Babası, “Nereden geliyorsun Talha?” dedi. “Annemin yanından” diye karşılık verdi. Güneş biraz batmaya yönelince, kümesteki hayvanları çıkarırlarmış. “Zamanı” diye düşünmüş Talha; “Kümesin kapısını açayım mı?” diye seslendi babasına. “Ben de onun diyecektim sana” diyerek, Talha’dan kümesi açmasını istedi. Talha bir şeyler yapmak istiyordu. Yoksa zaman kolay geçeceğe benzemiyordu. Akşama çok daha vardı. Kümesten ilkin çok sevdiği, bembeyaz ve kocaman kırmızı ibiğiyle Denizli horozu çıkmıştı. Bulduğu yemi kakalayarak tavukları dışarıya davet ediyordu. Küçüklü büyüklü tam yirmi tavuk kümesten sökün etti. Evlerinin önündeki boşluk birden renklerle doldu. Denizli horozunu yakalamaya çalıştı. Horoz kaçtı, tavuklar kaçıştı. Ortalık karıştı birden. Tavuklar öyle acı acı bağrışıyordu ki, içeriden babasının kendisini apar topar dışarıya atmasına neden oldu. “Yine mi sen?” dedi. Talha, horozunu çok seviyordu; hele ibiğiyle oynamaya bayılıyordu. Horozun peşini bıraktı bu kez; yoksa onu yakalamadan asla bırakmazdı.

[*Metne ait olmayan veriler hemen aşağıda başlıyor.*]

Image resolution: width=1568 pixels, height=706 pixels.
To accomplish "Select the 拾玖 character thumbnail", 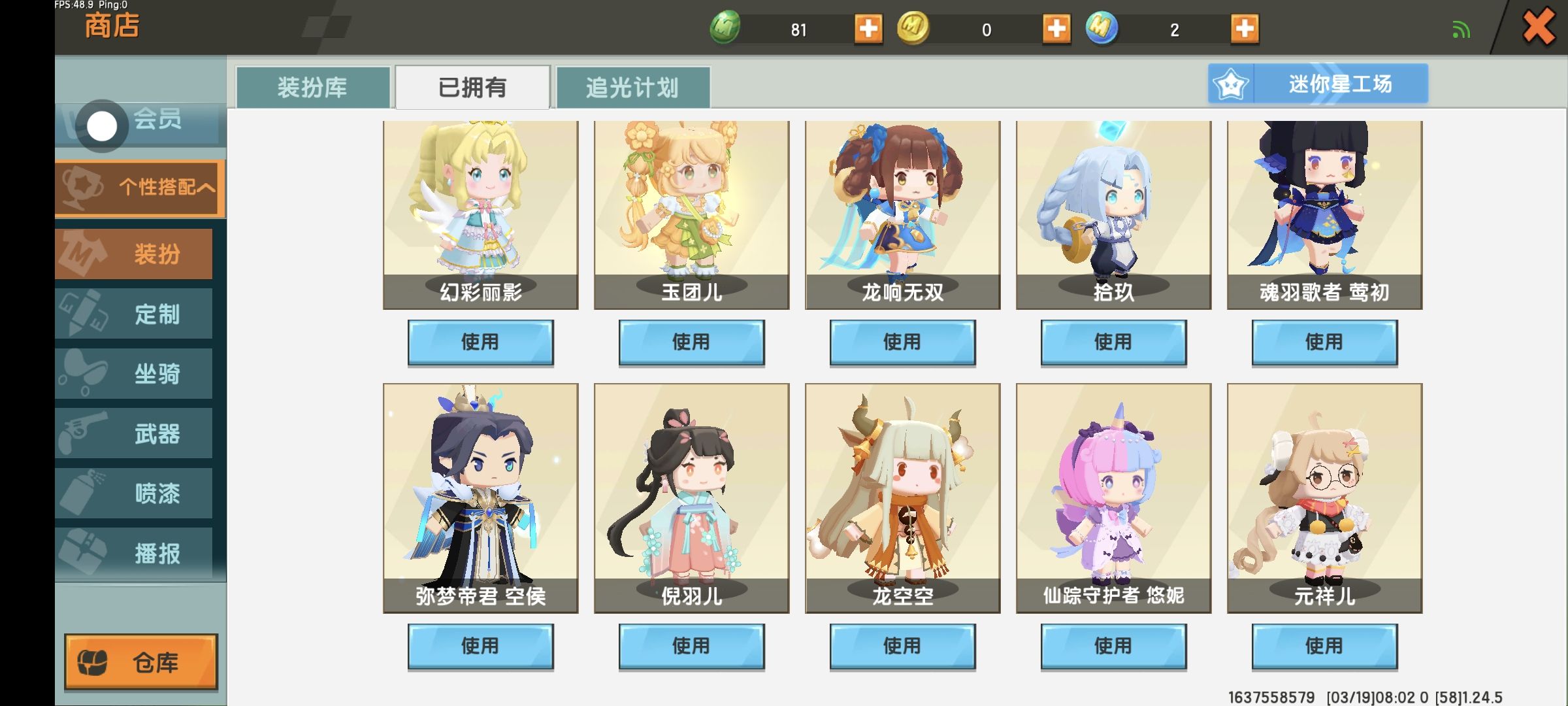I will pyautogui.click(x=1113, y=215).
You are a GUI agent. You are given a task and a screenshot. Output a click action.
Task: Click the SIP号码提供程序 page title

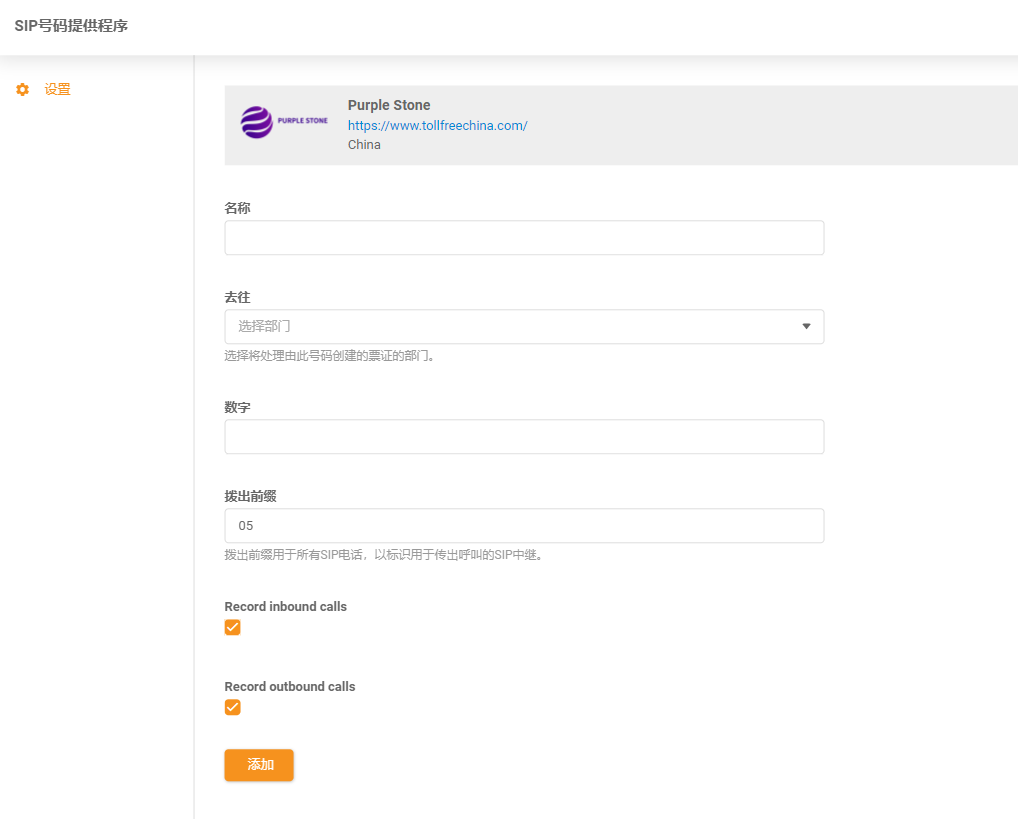coord(71,26)
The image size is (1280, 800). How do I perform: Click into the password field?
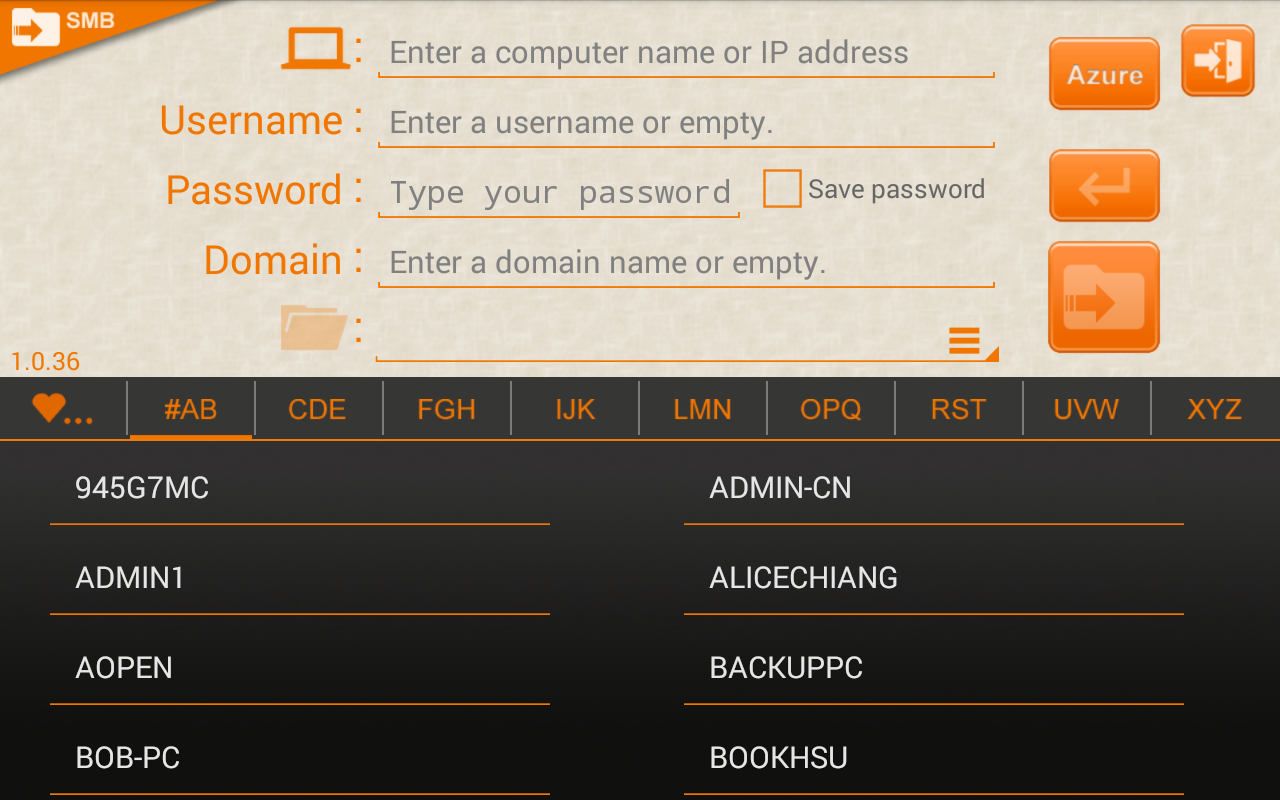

Talha için zaman geçmemesi bir büyük işkenceydi. Hemen akşam ve arkasından sabah olmasını istiyordu. Kent dedikleri şeyin ne olduğunu gözleriyle görmeye, koklamaya ve hatta ellemeye can atıyordu. Neyse ki annesi de gelmişti. Güneş bütün sıcaklığıyla evlerinin önünü ısıtıyordu yine. Ufuk ondan uzaklaşıyor muydu? Bir türlü batıp dünyayı karanlığa terk etmiyordu bugün. Başka zaman olsa, Talha hiç ister miydi karanlığı? Üstelik karanlıktan da çok korkardı. Karanlık fobisi çöreklenmişti içine. Dört yaşında iken karanlık tam basınca, komşu evine giderken büyük bir köpek ansızın atlamıştı üzerine; bacağından ısırmıştı. Acı acı bağırmasıyla komşu yetişmişti de köpekten zor kurtarmıştı. O günden beri karanlıkta yalnız duramıyor ve köpeklerden çok korkuyordu. Ama şimdi karanlığın hemen gelmesini istiyordu. Karanlık basmadan sabahın gelmeyeceğini biliyordu besbelli.
Akşam olunca ilk işi yeni yıkanmış pantolonunu yatağının yanına koymak oldu. Erkenden yatmasını söylemişti ona annesi. Yatakta dönüp duruyor, bir türlü gözü uyku tutmuyordu. Şu kent dedikleri şey nasıldı acaba? Ağaçlar var mıydı orada acaba? Yüksek evlerden kente kaç tane vardı? Yollarından arabadan geçilmezmiş. Bu kent yerinde, insan bir kez arkadaşını kaybedince kalabalıktan bir daha bulamazmış. İnsanların bu kadarı nerden geliyordu? Kentte aranılan her şey vardı, yok yoktu. Oyuncakların en âlâsı kentten geliyordu. Salimlerin, Niyazi’nin o tekerli arabası kentten gelmişti. Babamdan bana öyle kocaman bir araba almasını isteyeceğim. Kırmızı renkli mi olsun? Yoksa bir mantar tabancası mı isteyeyim babamdan?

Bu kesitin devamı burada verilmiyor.